HVO will restore and harden its network of real-time monitoring instruments at the summit and in critical areas along the rift zones to support early detection of magma movement and more accurate and timely characterization of hazards to Island of Hawai‘i communities and Hawai‘i Volcanoes National Park. Instruments lost in the eruption will be replaced, other parts of the network will be modernized, and new instruments will be added. Data from a suite of instruments measuring multiple parameters are required to provide the best warnings and forecasts of eruptive activity. Seismometers, GPS/GNSS, tiltmeters, gas sensors, and gravimeters are needed to assess the state of the volcano. Thermal and visual camera systems will enable HVO to monitor surface activity at the summit and lower East Rift Zone and neighboring Mauna Loa. HVO will restore and improve its capability to detect gases coming from magma rising into the system.

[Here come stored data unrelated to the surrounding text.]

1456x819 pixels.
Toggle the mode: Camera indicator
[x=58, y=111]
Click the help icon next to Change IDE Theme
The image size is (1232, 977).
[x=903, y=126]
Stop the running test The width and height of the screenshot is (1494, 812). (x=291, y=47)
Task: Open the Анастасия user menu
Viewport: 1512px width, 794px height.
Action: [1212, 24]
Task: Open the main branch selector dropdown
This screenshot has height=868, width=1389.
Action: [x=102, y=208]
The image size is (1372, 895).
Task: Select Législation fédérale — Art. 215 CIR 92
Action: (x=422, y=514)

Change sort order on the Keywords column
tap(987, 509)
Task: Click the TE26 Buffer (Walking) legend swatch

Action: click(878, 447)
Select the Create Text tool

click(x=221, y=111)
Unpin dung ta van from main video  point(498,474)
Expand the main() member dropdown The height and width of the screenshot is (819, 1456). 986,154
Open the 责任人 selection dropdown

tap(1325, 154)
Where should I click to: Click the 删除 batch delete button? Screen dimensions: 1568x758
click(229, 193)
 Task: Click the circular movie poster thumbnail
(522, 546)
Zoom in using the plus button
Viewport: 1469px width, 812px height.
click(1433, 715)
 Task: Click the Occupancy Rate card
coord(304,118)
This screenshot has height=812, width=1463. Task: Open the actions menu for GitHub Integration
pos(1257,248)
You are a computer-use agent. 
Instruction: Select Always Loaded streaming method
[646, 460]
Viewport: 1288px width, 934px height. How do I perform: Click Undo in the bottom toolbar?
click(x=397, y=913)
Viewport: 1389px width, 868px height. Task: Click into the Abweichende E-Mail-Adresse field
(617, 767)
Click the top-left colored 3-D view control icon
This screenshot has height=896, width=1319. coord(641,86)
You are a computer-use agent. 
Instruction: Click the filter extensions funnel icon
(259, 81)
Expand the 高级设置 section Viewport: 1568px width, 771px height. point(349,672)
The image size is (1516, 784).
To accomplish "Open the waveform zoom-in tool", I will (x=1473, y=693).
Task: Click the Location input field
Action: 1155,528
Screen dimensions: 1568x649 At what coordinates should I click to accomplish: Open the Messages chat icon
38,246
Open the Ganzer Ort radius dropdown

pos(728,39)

Visual and Thermal Cameras
Activity Description/Goal: Harden HVO visual and thermal camera monitoring capacity to enable more accurate detection and rapid characterization of hazards.
Key Successes/Outcomes:
2019-2020 Kīlauea summit water lake:
- Colorimeter-tracking water lake color- some lakes exhibit color changes before erupting
- Time-lapse cameras documented water-color convection, variations, and sources.
2020-21 Kīlauea summit eruption response:
- Continuous laser rangefinder– tracking lava lake levels in real-time
- High resolution handheld thermal camera – mapping lava lakes and flows
- Long-range handheld laser rangefinders – used to track water and lava lake levels, fountain heights, and cone and fissure dimensions
- 4K camcorder – capturing eruption dynamics for research
- Video-lapse cameras – eruption dynamics over long periods
- Cellular trail cameras - rapid response webcams deployed at HMM and the intrusion
- Next generation of thermal webcams – continuous thermal monitoring
- Photogrammetry computer – used to build Sfm models
2021 Kīlauea summit intrusion response:
- Time-lapse cameras monitoring previous blind spots on Kīlauea upper east rift zone, upper southwest rift zone, and south caldera.
- In addition, two axis cameras have been successfully deployed to harden Mauna Loa views on the southwest rift zone and the northeast rift zone. The remaining cameras purchased are ready to be deployed, and sites are selected, including a 360˚ camera planned for the Kīlauea SWRZ and on Hualālai to monitor the radial vents region of Mauna Loa (NW flank). A majority of these cameras are being harden and will be deployed to fill in blind spots in the monitoring coverage. Several of the new cameras are replacing failing cameras, and others will upgrade old models that are becoming obsolete and have lower resolution.